2.1. From segmentations to tables¶
The main purpose of Orange Textable is to build tables based on texts. Central to this process are the segmentations we have learned to create and manipulate earlier. Indeed, Orange Textable provides a number of widgets for table construction, and they all operate on the basis of one or more segmentations.

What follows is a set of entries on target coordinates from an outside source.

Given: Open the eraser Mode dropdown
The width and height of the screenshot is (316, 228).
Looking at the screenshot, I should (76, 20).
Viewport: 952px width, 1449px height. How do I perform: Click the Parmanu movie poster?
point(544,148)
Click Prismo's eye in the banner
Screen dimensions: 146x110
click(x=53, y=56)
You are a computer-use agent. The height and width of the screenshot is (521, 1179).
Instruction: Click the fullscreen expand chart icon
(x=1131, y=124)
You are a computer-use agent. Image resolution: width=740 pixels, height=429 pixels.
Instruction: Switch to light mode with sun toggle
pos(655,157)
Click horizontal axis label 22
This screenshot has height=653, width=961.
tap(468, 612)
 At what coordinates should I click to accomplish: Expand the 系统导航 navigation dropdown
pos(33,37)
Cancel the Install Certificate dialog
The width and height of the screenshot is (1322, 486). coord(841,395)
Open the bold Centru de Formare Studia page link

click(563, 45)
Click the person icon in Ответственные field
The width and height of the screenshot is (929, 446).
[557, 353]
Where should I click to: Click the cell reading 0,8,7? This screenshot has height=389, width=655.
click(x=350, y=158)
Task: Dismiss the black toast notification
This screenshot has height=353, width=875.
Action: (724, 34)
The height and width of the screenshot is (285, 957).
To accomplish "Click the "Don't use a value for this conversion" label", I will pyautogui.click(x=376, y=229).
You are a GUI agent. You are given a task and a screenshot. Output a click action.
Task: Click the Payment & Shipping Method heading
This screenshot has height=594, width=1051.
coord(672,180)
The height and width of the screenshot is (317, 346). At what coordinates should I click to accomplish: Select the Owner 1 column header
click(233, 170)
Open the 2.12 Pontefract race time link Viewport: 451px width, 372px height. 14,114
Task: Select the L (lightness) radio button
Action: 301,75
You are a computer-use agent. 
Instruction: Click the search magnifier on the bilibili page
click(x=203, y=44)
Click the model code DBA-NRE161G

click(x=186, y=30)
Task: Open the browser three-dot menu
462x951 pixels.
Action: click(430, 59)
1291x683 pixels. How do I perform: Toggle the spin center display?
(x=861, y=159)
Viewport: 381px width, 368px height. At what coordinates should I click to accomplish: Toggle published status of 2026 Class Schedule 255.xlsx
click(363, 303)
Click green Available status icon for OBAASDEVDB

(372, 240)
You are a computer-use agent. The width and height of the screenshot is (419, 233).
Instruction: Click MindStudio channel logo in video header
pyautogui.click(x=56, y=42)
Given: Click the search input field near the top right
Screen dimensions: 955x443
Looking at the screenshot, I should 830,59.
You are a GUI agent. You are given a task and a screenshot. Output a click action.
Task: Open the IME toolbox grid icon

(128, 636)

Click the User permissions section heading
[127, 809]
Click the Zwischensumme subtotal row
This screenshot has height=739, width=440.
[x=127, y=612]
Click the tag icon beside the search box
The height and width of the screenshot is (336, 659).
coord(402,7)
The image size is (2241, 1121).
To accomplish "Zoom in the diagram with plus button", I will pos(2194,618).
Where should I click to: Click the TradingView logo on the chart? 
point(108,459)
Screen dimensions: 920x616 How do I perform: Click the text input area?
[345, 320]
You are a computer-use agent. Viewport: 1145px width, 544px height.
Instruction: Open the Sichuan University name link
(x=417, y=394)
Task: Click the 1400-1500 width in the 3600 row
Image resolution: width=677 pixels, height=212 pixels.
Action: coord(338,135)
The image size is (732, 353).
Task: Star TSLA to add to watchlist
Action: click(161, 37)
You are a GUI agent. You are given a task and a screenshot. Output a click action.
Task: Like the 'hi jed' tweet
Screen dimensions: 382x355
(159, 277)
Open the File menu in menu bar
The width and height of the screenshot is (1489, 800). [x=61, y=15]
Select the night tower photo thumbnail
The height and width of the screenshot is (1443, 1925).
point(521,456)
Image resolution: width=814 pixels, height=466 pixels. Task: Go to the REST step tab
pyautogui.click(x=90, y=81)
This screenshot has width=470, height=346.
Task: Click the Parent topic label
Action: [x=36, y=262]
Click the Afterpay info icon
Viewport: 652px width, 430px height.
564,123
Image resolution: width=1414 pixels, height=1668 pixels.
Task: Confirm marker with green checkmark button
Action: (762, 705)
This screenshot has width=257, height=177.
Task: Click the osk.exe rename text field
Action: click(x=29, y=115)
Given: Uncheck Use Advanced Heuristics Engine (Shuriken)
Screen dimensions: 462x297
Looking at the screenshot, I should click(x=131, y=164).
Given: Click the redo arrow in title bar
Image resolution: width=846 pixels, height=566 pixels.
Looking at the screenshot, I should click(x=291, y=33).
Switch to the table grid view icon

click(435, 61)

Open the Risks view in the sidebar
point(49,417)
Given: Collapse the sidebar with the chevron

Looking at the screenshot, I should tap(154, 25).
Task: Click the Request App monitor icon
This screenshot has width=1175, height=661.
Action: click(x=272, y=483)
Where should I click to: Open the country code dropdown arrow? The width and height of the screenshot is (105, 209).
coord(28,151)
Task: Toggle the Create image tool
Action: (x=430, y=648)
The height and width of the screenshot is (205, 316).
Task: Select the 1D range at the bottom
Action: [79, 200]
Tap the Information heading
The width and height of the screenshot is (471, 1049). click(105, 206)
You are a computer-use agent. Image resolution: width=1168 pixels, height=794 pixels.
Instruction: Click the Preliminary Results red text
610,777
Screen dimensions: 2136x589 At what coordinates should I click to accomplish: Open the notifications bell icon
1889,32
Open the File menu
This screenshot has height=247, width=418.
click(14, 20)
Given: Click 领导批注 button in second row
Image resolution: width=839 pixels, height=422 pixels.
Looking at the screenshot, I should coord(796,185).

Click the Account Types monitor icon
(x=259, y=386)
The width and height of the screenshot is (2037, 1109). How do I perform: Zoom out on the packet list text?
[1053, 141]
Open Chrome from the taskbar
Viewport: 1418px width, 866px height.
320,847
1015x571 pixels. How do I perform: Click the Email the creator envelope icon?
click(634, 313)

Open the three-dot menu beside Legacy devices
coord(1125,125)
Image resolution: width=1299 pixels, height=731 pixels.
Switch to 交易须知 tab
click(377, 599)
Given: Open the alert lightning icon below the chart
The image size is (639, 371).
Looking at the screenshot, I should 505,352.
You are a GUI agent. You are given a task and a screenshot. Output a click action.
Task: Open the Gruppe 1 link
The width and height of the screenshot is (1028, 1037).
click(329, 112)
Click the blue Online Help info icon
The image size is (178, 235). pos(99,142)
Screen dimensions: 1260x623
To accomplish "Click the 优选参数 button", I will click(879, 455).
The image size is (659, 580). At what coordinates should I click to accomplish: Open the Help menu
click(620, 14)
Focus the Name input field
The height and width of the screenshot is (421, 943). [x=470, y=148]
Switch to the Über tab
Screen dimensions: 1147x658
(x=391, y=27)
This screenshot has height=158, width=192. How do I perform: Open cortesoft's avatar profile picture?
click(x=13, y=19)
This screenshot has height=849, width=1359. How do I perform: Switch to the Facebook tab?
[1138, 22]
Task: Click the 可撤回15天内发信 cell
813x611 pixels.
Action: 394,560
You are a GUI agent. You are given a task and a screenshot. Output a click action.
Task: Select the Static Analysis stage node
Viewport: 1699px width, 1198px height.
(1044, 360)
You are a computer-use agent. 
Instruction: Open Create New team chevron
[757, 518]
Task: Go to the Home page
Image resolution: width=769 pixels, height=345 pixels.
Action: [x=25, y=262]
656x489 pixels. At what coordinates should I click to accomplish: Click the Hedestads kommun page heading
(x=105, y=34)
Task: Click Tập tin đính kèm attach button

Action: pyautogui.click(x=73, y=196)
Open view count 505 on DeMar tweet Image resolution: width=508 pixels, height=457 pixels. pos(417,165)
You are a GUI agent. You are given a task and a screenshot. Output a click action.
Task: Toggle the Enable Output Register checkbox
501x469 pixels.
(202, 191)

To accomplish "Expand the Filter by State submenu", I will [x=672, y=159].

For the time being, we will focus on the construction of frequency tables, which are very common in computerized text analysis and which will serve as introduction to other types of tables. For the sake of simplicity, consider first the segmentation of a simple example into letters. Counting the frequency of each letter type yields a table such as the following:
a | s | i | m | p | l | e | x |
---|---|---|---|---|---|---|---|
2 | 1 | 1 | 2 | 2 | 2 | 3 | 2 |
More often, we will be interested in comparing frequency across several contexts. For instance, if the word segmentation of a simple example is also available, it may be used together with the letter segmentation to produce a so-called contingency table (or document–term matrix):
a | s | i | m | p | l | e | x | |
---|---|---|---|---|---|---|---|---|
a | 1 | 0 | 0 | 0 | 0 | 0 | 0 | 0 |
simple | 0 | 1 | 1 | 1 | 1 | 1 | 1 | 0 |
example | 1 | 0 | 0 | 1 | 1 | 1 | 2 | 1 |
In a real application, rows could correspond to the writings of an author and columns to selected prepositions, for instance. The general idea is to determine the number of occurrences of various units in various contexts. Such data can then be further analyzed, typically by means of a statistical test (aiming at answering the question “does the distribution of units depend on contexts”) or a graphical representation (making it possible to visualize the attraction or repulsion between specific units and contexts).